By Damian Smith
I’ve been reluctant to comment on Pauline Hanson’s noisome remarks regarding autism and schooling. Like wildfire her vacuous bigotry requires oxygen and I am loath give her the attention she so desperately desires.
However, there are times when one must stare into the abyss.
I have what was once known as Asperger’s Syndrome, now coalesced into the all-encompassing autism spectrum.
I’m one of what Hanson calls ‘those people’.
I’ve built my career around being on the spectrum, on de-stigmatising a condition that doesn’t render you inferior – just different. I’ve tried to make myself an example of achievement, that being on the spectrum doesn’t limit you and can in fact empower you, that you can be ‘normal’ if you want to be, but more importantly that there’s no need to be normal at all.
And in this capacity it is incumbent on me to retort.
I also went to a public school. One with something of a reputation. A school that stands to gain a lot from the Gonski program.
School was a brutal experience. Aside from the regulation systemic bullying, there were the problems stemming from lack of funding. Our classes would regularly contain over thirty students, sometimes two to a desk. Half of our classrooms were temporary demountables, lacking heating in the winter and pushing 35 degrees in the summer.
Hardly ideal conditions for learning in the formative years of your life.
In this post-apocalyptic hellscape of a high school were students held back? Were students denied the attention because of the disruption of their peers? Of course they were.
Were the students causing these disruptions the ones with special needs? Absolutely not.
In my experience it wasn’t the special needs students who were the problem at all.
The problem was the idiots.
The racists, the xenophobes and homophobes; the kids who were terrified of anything different, who translated that terror into anger and violence.
Does this sound familiar, Senator Hanson?
The disruptions in maths class did not stem from an autistic tantrum. A child with autism can find comfort in numbers, in the honesty of mathematics. He doesn’t yell and throw paper demanding to know when he’ll need to use algebra in ‘real life’ (hint: it’s always). That was left to the so called ‘normal kids’.

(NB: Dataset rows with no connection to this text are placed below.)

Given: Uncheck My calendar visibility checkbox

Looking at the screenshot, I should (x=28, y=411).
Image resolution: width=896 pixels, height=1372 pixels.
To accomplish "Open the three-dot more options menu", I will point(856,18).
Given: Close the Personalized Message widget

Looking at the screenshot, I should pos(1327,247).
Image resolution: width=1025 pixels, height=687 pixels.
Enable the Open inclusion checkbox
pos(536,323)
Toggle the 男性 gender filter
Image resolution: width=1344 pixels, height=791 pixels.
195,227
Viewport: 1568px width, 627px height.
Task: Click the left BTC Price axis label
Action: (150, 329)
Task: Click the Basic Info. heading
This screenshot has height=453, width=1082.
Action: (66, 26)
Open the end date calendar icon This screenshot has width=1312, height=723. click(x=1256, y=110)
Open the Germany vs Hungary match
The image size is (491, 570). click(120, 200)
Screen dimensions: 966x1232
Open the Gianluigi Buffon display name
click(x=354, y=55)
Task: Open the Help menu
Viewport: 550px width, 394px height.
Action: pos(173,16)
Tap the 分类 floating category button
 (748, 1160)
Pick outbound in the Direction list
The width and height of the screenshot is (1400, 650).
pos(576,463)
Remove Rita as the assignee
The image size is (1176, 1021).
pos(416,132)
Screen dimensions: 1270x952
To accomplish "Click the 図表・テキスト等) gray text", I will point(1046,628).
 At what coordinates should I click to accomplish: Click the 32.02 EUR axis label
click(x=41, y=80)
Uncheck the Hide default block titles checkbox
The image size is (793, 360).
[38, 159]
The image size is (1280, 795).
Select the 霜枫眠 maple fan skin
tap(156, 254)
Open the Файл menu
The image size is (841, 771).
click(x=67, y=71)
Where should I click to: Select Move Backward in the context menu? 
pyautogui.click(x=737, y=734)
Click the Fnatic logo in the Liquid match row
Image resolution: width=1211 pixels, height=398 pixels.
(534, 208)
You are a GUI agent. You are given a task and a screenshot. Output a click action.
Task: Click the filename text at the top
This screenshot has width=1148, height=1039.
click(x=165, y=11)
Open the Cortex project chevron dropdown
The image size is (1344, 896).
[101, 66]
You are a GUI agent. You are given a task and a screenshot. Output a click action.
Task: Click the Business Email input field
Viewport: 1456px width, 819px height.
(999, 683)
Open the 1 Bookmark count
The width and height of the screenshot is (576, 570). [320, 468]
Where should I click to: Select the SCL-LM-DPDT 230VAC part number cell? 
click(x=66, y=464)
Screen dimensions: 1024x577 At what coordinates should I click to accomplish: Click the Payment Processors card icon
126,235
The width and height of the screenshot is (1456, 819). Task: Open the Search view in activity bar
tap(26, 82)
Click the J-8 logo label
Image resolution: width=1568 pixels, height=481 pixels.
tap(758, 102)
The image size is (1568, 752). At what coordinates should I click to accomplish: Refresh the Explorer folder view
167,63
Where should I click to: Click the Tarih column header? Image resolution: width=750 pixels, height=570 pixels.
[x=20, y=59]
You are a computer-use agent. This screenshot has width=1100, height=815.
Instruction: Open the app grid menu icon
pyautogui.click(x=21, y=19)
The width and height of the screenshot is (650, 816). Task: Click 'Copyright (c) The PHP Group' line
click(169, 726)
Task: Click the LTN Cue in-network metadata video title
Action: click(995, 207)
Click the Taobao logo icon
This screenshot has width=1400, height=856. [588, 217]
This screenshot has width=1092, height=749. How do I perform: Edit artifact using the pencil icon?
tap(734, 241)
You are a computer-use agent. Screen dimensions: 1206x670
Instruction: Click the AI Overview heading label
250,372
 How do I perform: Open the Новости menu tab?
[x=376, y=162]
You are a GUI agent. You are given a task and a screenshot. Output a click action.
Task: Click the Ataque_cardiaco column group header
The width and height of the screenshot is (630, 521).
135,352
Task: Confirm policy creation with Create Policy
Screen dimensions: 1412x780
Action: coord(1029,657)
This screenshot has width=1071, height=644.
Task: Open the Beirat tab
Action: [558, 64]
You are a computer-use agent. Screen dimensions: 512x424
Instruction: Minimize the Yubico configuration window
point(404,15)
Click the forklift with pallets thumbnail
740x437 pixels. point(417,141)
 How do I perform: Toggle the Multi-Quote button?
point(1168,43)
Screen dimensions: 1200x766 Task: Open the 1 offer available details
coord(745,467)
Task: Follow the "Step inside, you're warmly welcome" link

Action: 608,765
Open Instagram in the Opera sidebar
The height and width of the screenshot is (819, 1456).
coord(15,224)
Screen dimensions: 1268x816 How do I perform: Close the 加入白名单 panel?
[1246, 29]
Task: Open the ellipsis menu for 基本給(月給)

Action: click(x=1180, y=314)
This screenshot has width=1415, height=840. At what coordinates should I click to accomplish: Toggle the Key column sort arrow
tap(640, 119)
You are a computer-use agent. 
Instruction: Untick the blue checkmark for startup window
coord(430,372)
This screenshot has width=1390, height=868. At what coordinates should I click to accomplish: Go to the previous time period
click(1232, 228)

No class was ever cancelled because of an autistic child not grasping the fall of the Wiemar Republic, however there were classes cancelled because a group of boorish thugs stole a Muslim student’s taqiyah and passed it around while chanting ‘we grew here, you flew here’ (the student in question was born in Randwick).
No science class was held back for an autistic student needing to ‘feel good about himself’ but a biology lesson resulted in a class wide detention when a student was pelted with sheep hearts because his peers suspected he might be gay (he wasn’t, he just participated in Rock Eisteddfod).
So from my admittedly anecdotal experience is it the special needs students who are holding the rest back? No. It’s the ones who were weaned on ignorance and hate who were the problem. The ones whose parents praised One Nation during its first inception, before Pauline Hanson’s myopic monomania had resolved into a weathervane for things she’d read on breitbart.com that morning and leaned more towards a general hatred for the greater humanity.
But now, more than ever, there is a pressing need for those with special needs to actually feel … special. Because when they look at Pauline Hanson they see a bully winning. They see that the student who doesn’t get the point of the lesson and vindictively disrupts the rest of the class can grow up and become a senator.
I’ve never held back anyone’s education. I value knowledge and learning above all, and I encourage it in everyone. But our students are being held back by those that don’t prize learning, those that see education as a chore and a prison sentence and lash out at anyone seen to be enjoying the experience.
Those like Pauline Hanson.
So take it from me, Senator Hanson. Autistic kids aren’t a detriment to the standards of education in this country. I should know. I lived it. But if I ever need an opinion on dropping out of school at 15 because of unprotected sex you’ll be the first person I call.